Collected data
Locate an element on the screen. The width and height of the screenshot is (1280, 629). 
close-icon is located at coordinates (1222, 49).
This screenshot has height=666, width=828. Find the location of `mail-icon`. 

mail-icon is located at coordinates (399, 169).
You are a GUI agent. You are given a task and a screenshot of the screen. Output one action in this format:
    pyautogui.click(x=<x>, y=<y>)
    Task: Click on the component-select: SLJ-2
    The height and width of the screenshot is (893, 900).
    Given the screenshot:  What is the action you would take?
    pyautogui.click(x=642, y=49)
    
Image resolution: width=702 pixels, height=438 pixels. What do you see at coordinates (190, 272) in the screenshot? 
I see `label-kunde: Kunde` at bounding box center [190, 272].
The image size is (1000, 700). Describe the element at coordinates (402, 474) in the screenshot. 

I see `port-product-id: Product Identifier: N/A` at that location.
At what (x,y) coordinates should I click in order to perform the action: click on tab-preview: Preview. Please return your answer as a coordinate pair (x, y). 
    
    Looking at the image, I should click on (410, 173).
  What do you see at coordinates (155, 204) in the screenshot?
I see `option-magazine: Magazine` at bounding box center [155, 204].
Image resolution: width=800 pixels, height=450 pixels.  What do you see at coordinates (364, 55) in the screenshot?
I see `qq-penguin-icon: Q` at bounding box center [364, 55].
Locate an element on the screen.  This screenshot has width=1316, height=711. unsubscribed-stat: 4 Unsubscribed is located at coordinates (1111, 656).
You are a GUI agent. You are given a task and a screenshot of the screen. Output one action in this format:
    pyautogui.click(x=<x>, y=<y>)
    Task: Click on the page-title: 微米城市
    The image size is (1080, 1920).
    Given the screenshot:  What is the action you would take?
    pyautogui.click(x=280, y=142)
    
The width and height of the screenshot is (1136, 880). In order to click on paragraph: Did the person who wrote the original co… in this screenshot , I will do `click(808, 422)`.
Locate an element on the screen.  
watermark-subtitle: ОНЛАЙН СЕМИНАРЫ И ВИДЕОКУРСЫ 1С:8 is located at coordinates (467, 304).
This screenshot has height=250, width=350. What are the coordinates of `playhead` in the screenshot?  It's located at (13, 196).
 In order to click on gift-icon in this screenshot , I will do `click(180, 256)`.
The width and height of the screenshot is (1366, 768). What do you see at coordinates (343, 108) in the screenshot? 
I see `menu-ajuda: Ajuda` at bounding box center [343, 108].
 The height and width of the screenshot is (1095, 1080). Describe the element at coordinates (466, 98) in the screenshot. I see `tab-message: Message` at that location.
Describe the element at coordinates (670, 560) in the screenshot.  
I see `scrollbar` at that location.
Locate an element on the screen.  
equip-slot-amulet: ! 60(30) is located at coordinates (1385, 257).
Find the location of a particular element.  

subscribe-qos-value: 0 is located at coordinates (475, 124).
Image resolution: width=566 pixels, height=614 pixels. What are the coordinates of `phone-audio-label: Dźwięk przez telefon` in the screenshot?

WHAT THE TASK REQUIRES: Reproduce every one of the entries above verbatim.

SOLUTION TO THIS EXERCISE:
Locate an element on the screen. The width and height of the screenshot is (1280, 629). 
close-icon is located at coordinates (1222, 49).
This screenshot has height=666, width=828. Find the location of `mail-icon`. 

mail-icon is located at coordinates (399, 169).
You are a GUI agent. You are given a task and a screenshot of the screen. Output one action in this format:
    pyautogui.click(x=<x>, y=<y>)
    Task: Click on the component-select: SLJ-2
    The height and width of the screenshot is (893, 900).
    Given the screenshot:  What is the action you would take?
    pyautogui.click(x=642, y=49)
    
Image resolution: width=702 pixels, height=438 pixels. What do you see at coordinates (190, 272) in the screenshot? 
I see `label-kunde: Kunde` at bounding box center [190, 272].
The image size is (1000, 700). Describe the element at coordinates (402, 474) in the screenshot. 

I see `port-product-id: Product Identifier: N/A` at that location.
At what (x,y) coordinates should I click in order to perform the action: click on tab-preview: Preview. Please return your answer as a coordinate pair (x, y). 
    
    Looking at the image, I should click on (410, 173).
  What do you see at coordinates (155, 204) in the screenshot?
I see `option-magazine: Magazine` at bounding box center [155, 204].
Image resolution: width=800 pixels, height=450 pixels.  What do you see at coordinates (364, 55) in the screenshot?
I see `qq-penguin-icon: Q` at bounding box center [364, 55].
Locate an element on the screen.  This screenshot has width=1316, height=711. unsubscribed-stat: 4 Unsubscribed is located at coordinates (1111, 656).
You are a GUI agent. You are given a task and a screenshot of the screen. Output one action in this format:
    pyautogui.click(x=<x>, y=<y>)
    Task: Click on the page-title: 微米城市
    The image size is (1080, 1920).
    Given the screenshot:  What is the action you would take?
    pyautogui.click(x=280, y=142)
    
The width and height of the screenshot is (1136, 880). In order to click on paragraph: Did the person who wrote the original co… in this screenshot , I will do `click(808, 422)`.
Locate an element on the screen.  
watermark-subtitle: ОНЛАЙН СЕМИНАРЫ И ВИДЕОКУРСЫ 1С:8 is located at coordinates (467, 304).
This screenshot has height=250, width=350. What are the coordinates of `playhead` in the screenshot?  It's located at (13, 196).
 In order to click on gift-icon in this screenshot , I will do `click(180, 256)`.
The width and height of the screenshot is (1366, 768). What do you see at coordinates (343, 108) in the screenshot? 
I see `menu-ajuda: Ajuda` at bounding box center [343, 108].
 The height and width of the screenshot is (1095, 1080). Describe the element at coordinates (466, 98) in the screenshot. I see `tab-message: Message` at that location.
Describe the element at coordinates (670, 560) in the screenshot.  
I see `scrollbar` at that location.
Locate an element on the screen.  
equip-slot-amulet: ! 60(30) is located at coordinates (1385, 257).
Find the location of a particular element.  

subscribe-qos-value: 0 is located at coordinates (475, 124).
Image resolution: width=566 pixels, height=614 pixels. What are the coordinates of `phone-audio-label: Dźwięk przez telefon` in the screenshot?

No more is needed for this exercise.